15. Methods: Excluding patients who die before day 5 is a methodological problem called historical bias, because patients may die before day 5 because of the antibiotic therapy given.

Response 15: Authors thank the reviewer for valuable comment. Authors made it clearer to reader as being described within the methodology Section 4.3. Among the excluded patients were those who died prior receiving of the OXA-48 antibiotic therapy or could not be assessed for clinical efficiency (who used antibiotics for less than 5 days). As authors further highlights that the duration of antibiotic therapy is that following the bacterial isolates obtained from the infected patients (first-positive cultures for the OXA-48-like gene in CRKP patients)

16. The statistics are not appropriate and not well done. It should be done again with the help of a senior statistician.

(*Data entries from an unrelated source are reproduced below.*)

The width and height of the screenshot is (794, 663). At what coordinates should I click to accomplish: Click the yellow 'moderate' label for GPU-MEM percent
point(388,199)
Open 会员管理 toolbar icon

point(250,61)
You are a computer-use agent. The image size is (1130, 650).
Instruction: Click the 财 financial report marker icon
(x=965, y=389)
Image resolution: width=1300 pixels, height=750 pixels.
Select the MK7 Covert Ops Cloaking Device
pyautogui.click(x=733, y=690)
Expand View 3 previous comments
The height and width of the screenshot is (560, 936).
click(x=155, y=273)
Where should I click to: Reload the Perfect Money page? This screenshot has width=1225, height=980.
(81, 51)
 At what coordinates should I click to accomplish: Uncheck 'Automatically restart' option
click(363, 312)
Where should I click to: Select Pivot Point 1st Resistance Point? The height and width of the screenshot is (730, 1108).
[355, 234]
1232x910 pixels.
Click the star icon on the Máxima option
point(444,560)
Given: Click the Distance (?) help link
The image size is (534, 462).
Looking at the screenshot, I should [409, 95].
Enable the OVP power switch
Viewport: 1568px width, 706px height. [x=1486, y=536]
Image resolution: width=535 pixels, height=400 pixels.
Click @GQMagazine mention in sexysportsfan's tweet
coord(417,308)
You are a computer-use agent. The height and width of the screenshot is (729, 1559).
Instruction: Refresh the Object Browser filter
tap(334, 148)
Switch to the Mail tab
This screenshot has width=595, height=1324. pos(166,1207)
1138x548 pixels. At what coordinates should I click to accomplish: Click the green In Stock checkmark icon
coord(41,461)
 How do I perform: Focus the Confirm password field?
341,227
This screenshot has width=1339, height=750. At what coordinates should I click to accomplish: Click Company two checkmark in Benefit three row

Response 16: Authors thank the reviewer for valuable suggestion. Kindly refer to the above

17. The discussion should focus on Oxa-48. Too many references dealing with the activity of CZA on KPC, which should be deleted or at least abstracted.

18. Important references should be cited and commented:

Castanheira et al , J Antimicrob Chemother 2021; 76: 3125–3134 Ref. 52

Tamma et al - Clinical Infectious Diseases® 2021;72(7):e169–83 Ref. 55

Paul M et al - Clinical Microbiology and Infection 28 (2022) 521e547 Ref. 56

Nagvekar et al – Indian J crit care med 2021 ; 25 :780-84 Ref. 67

19. Another very recent exhaustive text may help to re write the discussion:

Infectious Diseases Society of America 2023 Guidance on the Treatment of Antimicrobial

Resistant Gram-Negative Infections. Tamma PD, Aitken SL, Bonomo RA, Mathers AJ, van

Duin D, Clancy CJ.Clin Infect Dis. 2023 Jul 18:ciad428. doi: 10.1093/cid/ciad428. Online

ahead of print.PMID: 37463564 Ref. 45

Responses 17-19: Authors thank the reviewer for valuable suggestion. The discussion section was enriched by valuable manuscripts suggested by the reviewer. Data regarding current clinical burden and management of OXA-48-like strains are now highlighted within the discussion sections. Data regarding the activity of CAZ-AVI on KPC was abstracted. Comparative narration between the study’s findings in terms of clinical efficiency/success, microbial eradication and mortality were highlighted in relation to data reported by literature studies, including those highlighted by the reviewer. Kindly refer to Green highlights at lines 313-316, 318-324, 335-346, and 390-400.

20. Comments on the Quality of English Language: see previous chapter ..;a lot of typos and grammatical mistakes.

Response 20: Authors thank the reviewer for valuable comment and great expectation within the presented work. Authors have thoroughly revised the manuscript making it highly appealing and interesting to readers. All typos have been corrected.